L’existence quotidienne et mondaine n’est pas en dehors de cette Vie. Mais ceux qui ont eu assez d’intelligence et d’amour pour s’ouvrir à Elle (c’est-à-dire pour se connaître pleinement) ont du monde une vision toute différente de celle qui nous est familière. Ils jouent le jeu, mais ils sont libres de lui, libres de masques et des comédies qui se déroulent. Ensuite, et surtout, ils ne peuvent plus se faire les complices d’habitudes destructrices ou négatives. Ils deviennent à leur tour, qu’ils le veuillent ou non, les ferments qui hâteront l’éclosion d’une ère nouvelle, l’ère où les « moi-entités » seront dénoncés dans les comédies qu’ils se jouent, l’ère de la plénitude de la vie pressentie par les grands maîtres de tous les temps.

QUESTION : Vous parlez d’une unicité individuelle et d’une originalité créatrice d’une part, et, d’autre part, vous préconisez la cessation de l’activité mentale qui semble être un facteur indispensable à la genèse de l’unicité individuelle.

REPONSE : L’erreur que nous commettons la plupart réside précisément dans le fait que nous sommes en général convaincus que l’activité mentale personnelle est indispensable à la genèse de l’unicité individuelle. Nous croyons que pour être créateurs « nous » devons penser « notre » création. Nous nous imaginons que pour être réellement originale, notre vie individuelle doit être pensée, objectivée.

En fait, il y a deux sortes d’originalité, ou si vous voulez, il existe deux sortes de singularités. D’abord la plus courante, celle que nous côtoyons tous les jours : la singularité boiteuse et contradictoire du « moi ». Celle-ci est la résultante de tous nos désirs, de toutes nos pensées, de nos avidités et de notre ignorance. Cette singularité, nous la pensons et repensons à chaque instant. Elle se construit essentiellement dans la peur, dans la tension d’un processus d’autoprotection en quête d’isolement constant.

Nous en sommes tous victimes. Mais il existe heureusement une autre singularité : la moins connue, la plus extraordinaire et cependant la plus naturelle qui soit. Cette singularité ne s’édifie pas dans la peur. Elle n’est pas l’aboutissement d’un processus d’autoprotection. Elle ne se « pense » pas elle-même. Elle n’a pas besoin de s’objectiver continuellement pour s’assurer qu’elle existe et s’affirmer sans cesse. Cette singularité est celle que la Vie détermine en nous. Elle n’est pas statique, inerte.

La singularité qui dérive de nos tensions, de nos peurs, de nos pensées incessantes est en réalité statique, boiteuse, inerte…

La singularité qui se manifeste en nous lorsque nous ne pensons pas dans une attitude accumulatrice ou auto-identificatrice est celle de la Vie. Là se situe l’un des plus grands mystères de l’existence.

--------

CONSIGNES ÉCRITES:
A) Relevez, dans l'extrait, tout ce dont la singularité du « moi » est dite être la résultante.
B) Répondez brièvement à ces questions sur l'extrait :
(i) De quoi sont libres ceux qui se sont ouverts à la Vie ?
(ii) Combien de sortes de singularités l'extrait distingue-t-il ?
(iii) Dans quoi la singularité du « moi » se construit-elle essentiellement ?

--------

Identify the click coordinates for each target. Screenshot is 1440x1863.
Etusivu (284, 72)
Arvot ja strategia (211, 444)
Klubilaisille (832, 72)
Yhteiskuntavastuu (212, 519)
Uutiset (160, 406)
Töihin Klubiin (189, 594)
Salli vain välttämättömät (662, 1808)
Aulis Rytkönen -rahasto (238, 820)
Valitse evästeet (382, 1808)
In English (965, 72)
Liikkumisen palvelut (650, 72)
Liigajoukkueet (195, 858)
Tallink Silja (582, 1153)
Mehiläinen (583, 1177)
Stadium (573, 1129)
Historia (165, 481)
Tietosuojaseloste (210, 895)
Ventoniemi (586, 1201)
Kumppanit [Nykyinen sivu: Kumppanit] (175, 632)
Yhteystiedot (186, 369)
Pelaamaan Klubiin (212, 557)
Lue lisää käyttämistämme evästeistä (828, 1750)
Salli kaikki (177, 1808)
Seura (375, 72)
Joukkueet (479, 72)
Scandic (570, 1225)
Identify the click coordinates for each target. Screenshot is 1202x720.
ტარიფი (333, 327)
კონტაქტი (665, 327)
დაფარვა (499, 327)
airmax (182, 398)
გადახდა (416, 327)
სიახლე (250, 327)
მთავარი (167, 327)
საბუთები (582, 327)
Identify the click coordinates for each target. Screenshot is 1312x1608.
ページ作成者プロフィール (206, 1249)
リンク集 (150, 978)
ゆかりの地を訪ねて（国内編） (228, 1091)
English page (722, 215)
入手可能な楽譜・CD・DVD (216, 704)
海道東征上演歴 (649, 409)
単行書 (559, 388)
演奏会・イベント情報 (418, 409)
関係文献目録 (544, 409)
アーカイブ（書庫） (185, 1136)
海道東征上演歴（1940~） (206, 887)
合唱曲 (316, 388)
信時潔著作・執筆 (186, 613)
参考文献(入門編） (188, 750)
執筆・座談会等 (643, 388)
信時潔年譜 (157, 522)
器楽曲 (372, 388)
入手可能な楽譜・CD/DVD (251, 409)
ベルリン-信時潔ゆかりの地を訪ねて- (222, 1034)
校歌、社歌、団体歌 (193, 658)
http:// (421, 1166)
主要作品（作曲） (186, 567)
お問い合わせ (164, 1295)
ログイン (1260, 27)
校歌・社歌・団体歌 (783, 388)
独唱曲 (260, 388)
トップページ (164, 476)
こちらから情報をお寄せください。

--------

RÉPONSES AUX CONSIGNES:
A)
- tous nos désirs
- toutes nos pensées
- nos avidités
- notre ignorance

B)
(i) Du jeu, des masques et des comédies qui se déroulent.
(ii) Deux.
(iii) Dans la peur, dans la tension d'un processus d'autoprotection en quête d'isolement constant.